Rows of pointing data

══════════════════════════════

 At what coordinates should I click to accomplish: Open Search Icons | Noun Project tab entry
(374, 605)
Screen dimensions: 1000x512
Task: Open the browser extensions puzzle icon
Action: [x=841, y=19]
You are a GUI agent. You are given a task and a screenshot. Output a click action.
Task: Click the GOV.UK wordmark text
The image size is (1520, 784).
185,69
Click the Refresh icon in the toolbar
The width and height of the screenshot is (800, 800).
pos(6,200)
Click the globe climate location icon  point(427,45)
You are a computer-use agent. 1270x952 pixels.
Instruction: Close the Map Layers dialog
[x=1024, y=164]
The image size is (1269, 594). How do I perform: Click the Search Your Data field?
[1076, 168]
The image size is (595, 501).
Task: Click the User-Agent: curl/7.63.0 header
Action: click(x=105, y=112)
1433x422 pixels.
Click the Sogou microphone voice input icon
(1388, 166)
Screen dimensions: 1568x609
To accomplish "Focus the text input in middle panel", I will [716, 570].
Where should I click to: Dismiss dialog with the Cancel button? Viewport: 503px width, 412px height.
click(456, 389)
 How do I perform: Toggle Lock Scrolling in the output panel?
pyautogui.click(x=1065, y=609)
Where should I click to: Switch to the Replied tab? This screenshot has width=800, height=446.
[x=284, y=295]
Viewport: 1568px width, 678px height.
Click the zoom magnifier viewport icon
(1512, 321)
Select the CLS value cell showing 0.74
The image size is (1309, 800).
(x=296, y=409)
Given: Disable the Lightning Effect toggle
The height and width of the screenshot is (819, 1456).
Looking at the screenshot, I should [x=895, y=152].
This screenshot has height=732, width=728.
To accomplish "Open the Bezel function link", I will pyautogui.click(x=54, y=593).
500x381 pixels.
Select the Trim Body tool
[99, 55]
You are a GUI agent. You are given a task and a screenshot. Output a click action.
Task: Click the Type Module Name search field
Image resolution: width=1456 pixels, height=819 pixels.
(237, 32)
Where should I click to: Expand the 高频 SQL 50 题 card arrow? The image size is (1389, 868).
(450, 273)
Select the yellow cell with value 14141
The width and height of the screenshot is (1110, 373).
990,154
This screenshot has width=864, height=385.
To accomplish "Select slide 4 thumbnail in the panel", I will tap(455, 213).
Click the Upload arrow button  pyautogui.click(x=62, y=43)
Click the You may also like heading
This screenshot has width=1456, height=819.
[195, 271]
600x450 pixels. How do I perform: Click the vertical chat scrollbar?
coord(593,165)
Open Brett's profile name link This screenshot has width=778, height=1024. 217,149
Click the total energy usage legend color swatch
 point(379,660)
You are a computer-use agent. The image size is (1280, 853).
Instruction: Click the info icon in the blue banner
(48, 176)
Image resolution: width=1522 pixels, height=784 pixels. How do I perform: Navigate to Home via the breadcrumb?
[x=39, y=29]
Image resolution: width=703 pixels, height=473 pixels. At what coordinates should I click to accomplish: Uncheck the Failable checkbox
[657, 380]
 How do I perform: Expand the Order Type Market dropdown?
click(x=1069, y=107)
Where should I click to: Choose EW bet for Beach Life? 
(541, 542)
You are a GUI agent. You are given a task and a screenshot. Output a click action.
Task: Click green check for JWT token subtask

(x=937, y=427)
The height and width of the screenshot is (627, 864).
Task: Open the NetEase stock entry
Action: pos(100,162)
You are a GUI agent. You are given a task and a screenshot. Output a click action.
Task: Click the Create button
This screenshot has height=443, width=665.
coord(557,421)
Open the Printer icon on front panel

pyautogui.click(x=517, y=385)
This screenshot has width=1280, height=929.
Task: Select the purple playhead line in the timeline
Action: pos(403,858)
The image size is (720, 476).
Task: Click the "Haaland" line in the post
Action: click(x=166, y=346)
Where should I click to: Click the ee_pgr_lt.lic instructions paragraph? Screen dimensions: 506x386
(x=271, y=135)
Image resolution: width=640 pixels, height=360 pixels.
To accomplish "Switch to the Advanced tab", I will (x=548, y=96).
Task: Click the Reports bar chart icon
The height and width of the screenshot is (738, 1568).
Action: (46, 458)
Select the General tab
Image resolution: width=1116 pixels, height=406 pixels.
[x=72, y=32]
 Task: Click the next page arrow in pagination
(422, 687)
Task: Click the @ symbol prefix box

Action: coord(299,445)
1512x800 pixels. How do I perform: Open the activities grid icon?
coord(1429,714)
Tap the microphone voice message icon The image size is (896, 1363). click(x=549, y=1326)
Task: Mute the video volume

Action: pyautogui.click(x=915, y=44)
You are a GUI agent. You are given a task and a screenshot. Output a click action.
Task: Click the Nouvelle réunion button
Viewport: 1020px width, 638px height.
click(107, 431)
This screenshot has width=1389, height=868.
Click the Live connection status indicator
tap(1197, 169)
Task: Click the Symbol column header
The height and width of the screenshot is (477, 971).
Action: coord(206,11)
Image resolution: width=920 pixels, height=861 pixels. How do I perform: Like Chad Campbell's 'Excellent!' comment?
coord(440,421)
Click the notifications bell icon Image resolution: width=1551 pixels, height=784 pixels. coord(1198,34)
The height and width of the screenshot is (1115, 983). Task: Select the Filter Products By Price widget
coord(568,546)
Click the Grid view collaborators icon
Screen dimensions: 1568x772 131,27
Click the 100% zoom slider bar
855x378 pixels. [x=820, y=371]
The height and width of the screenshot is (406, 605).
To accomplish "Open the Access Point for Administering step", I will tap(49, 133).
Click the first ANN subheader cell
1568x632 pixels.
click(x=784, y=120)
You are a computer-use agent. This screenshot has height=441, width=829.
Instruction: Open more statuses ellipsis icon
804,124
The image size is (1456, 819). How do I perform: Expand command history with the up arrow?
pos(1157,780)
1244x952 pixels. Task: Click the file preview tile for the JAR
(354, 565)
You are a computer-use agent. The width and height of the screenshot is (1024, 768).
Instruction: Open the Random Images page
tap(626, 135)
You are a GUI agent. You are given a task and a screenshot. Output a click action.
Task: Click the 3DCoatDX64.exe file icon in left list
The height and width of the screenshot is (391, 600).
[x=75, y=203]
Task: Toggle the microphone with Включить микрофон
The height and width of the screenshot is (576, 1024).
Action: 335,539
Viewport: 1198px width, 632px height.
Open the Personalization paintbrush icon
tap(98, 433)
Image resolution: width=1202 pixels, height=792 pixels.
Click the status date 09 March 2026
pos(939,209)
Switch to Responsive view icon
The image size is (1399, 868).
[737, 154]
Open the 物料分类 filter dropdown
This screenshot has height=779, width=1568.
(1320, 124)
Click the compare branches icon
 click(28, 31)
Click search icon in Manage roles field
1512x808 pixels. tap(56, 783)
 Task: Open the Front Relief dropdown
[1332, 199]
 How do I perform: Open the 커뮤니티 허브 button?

══════════════════════════════

> **Written instruction**: Copy the lines above character for character.

> **Task answer**:
 At what coordinates should I click to accomplish: Open Search Icons | Noun Project tab entry
(374, 605)
Screen dimensions: 1000x512
Task: Open the browser extensions puzzle icon
Action: [x=841, y=19]
You are a GUI agent. You are given a task and a screenshot. Output a click action.
Task: Click the GOV.UK wordmark text
The image size is (1520, 784).
185,69
Click the Refresh icon in the toolbar
The width and height of the screenshot is (800, 800).
pos(6,200)
Click the globe climate location icon  point(427,45)
You are a computer-use agent. 1270x952 pixels.
Instruction: Close the Map Layers dialog
[x=1024, y=164]
The image size is (1269, 594). How do I perform: Click the Search Your Data field?
[1076, 168]
The image size is (595, 501).
Task: Click the User-Agent: curl/7.63.0 header
Action: click(x=105, y=112)
1433x422 pixels.
Click the Sogou microphone voice input icon
(1388, 166)
Screen dimensions: 1568x609
To accomplish "Focus the text input in middle panel", I will [716, 570].
Where should I click to: Dismiss dialog with the Cancel button? Viewport: 503px width, 412px height.
click(456, 389)
 How do I perform: Toggle Lock Scrolling in the output panel?
pyautogui.click(x=1065, y=609)
Where should I click to: Switch to the Replied tab? This screenshot has width=800, height=446.
[x=284, y=295]
Viewport: 1568px width, 678px height.
Click the zoom magnifier viewport icon
(1512, 321)
Select the CLS value cell showing 0.74
The image size is (1309, 800).
(x=296, y=409)
Given: Disable the Lightning Effect toggle
The height and width of the screenshot is (819, 1456).
Looking at the screenshot, I should [x=895, y=152].
This screenshot has height=732, width=728.
To accomplish "Open the Bezel function link", I will pyautogui.click(x=54, y=593).
500x381 pixels.
Select the Trim Body tool
[99, 55]
You are a GUI agent. You are given a task and a screenshot. Output a click action.
Task: Click the Type Module Name search field
Image resolution: width=1456 pixels, height=819 pixels.
(237, 32)
Where should I click to: Expand the 高频 SQL 50 题 card arrow? The image size is (1389, 868).
(450, 273)
Select the yellow cell with value 14141
The width and height of the screenshot is (1110, 373).
990,154
This screenshot has width=864, height=385.
To accomplish "Select slide 4 thumbnail in the panel", I will tap(455, 213).
Click the Upload arrow button  pyautogui.click(x=62, y=43)
Click the You may also like heading
This screenshot has width=1456, height=819.
[195, 271]
600x450 pixels. How do I perform: Click the vertical chat scrollbar?
coord(593,165)
Open Brett's profile name link This screenshot has width=778, height=1024. 217,149
Click the total energy usage legend color swatch
 point(379,660)
You are a computer-use agent. The image size is (1280, 853).
Instruction: Click the info icon in the blue banner
(48, 176)
Image resolution: width=1522 pixels, height=784 pixels. How do I perform: Navigate to Home via the breadcrumb?
[x=39, y=29]
Image resolution: width=703 pixels, height=473 pixels. At what coordinates should I click to accomplish: Uncheck the Failable checkbox
[657, 380]
 How do I perform: Expand the Order Type Market dropdown?
click(x=1069, y=107)
Where should I click to: Choose EW bet for Beach Life? 
(541, 542)
You are a GUI agent. You are given a task and a screenshot. Output a click action.
Task: Click green check for JWT token subtask

(x=937, y=427)
The height and width of the screenshot is (627, 864).
Task: Open the NetEase stock entry
Action: pos(100,162)
You are a GUI agent. You are given a task and a screenshot. Output a click action.
Task: Click the Create button
This screenshot has height=443, width=665.
coord(557,421)
Open the Printer icon on front panel

pyautogui.click(x=517, y=385)
This screenshot has width=1280, height=929.
Task: Select the purple playhead line in the timeline
Action: pos(403,858)
The image size is (720, 476).
Task: Click the "Haaland" line in the post
Action: click(x=166, y=346)
Where should I click to: Click the ee_pgr_lt.lic instructions paragraph? Screen dimensions: 506x386
(x=271, y=135)
Image resolution: width=640 pixels, height=360 pixels.
To accomplish "Switch to the Advanced tab", I will (x=548, y=96).
Task: Click the Reports bar chart icon
The height and width of the screenshot is (738, 1568).
Action: (46, 458)
Select the General tab
Image resolution: width=1116 pixels, height=406 pixels.
[x=72, y=32]
 Task: Click the next page arrow in pagination
(422, 687)
Task: Click the @ symbol prefix box

Action: coord(299,445)
1512x800 pixels. How do I perform: Open the activities grid icon?
coord(1429,714)
Tap the microphone voice message icon The image size is (896, 1363). click(x=549, y=1326)
Task: Mute the video volume

Action: pyautogui.click(x=915, y=44)
You are a GUI agent. You are given a task and a screenshot. Output a click action.
Task: Click the Nouvelle réunion button
Viewport: 1020px width, 638px height.
click(107, 431)
This screenshot has width=1389, height=868.
Click the Live connection status indicator
tap(1197, 169)
Task: Click the Symbol column header
The height and width of the screenshot is (477, 971).
Action: coord(206,11)
Image resolution: width=920 pixels, height=861 pixels. How do I perform: Like Chad Campbell's 'Excellent!' comment?
coord(440,421)
Click the notifications bell icon Image resolution: width=1551 pixels, height=784 pixels. coord(1198,34)
The height and width of the screenshot is (1115, 983). Task: Select the Filter Products By Price widget
coord(568,546)
Click the Grid view collaborators icon
Screen dimensions: 1568x772 131,27
Click the 100% zoom slider bar
855x378 pixels. [x=820, y=371]
The height and width of the screenshot is (406, 605).
To accomplish "Open the Access Point for Administering step", I will tap(49, 133).
Click the first ANN subheader cell
1568x632 pixels.
click(x=784, y=120)
You are a computer-use agent. This screenshot has height=441, width=829.
Instruction: Open more statuses ellipsis icon
804,124
The image size is (1456, 819). How do I perform: Expand command history with the up arrow?
pos(1157,780)
1244x952 pixels. Task: Click the file preview tile for the JAR
(354, 565)
You are a computer-use agent. The width and height of the screenshot is (1024, 768).
Instruction: Open the Random Images page
tap(626, 135)
You are a GUI agent. You are given a task and a screenshot. Output a click action.
Task: Click the 3DCoatDX64.exe file icon in left list
The height and width of the screenshot is (391, 600).
[x=75, y=203]
Task: Toggle the microphone with Включить микрофон
The height and width of the screenshot is (576, 1024).
Action: 335,539
Viewport: 1198px width, 632px height.
Open the Personalization paintbrush icon
tap(98, 433)
Image resolution: width=1202 pixels, height=792 pixels.
Click the status date 09 March 2026
pos(939,209)
Switch to Responsive view icon
The image size is (1399, 868).
[737, 154]
Open the 物料分类 filter dropdown
This screenshot has height=779, width=1568.
(1320, 124)
Click the compare branches icon
 click(28, 31)
Click search icon in Manage roles field
1512x808 pixels. tap(56, 783)
 Task: Open the Front Relief dropdown
[1332, 199]
 How do I perform: Open the 커뮤니티 허브 button?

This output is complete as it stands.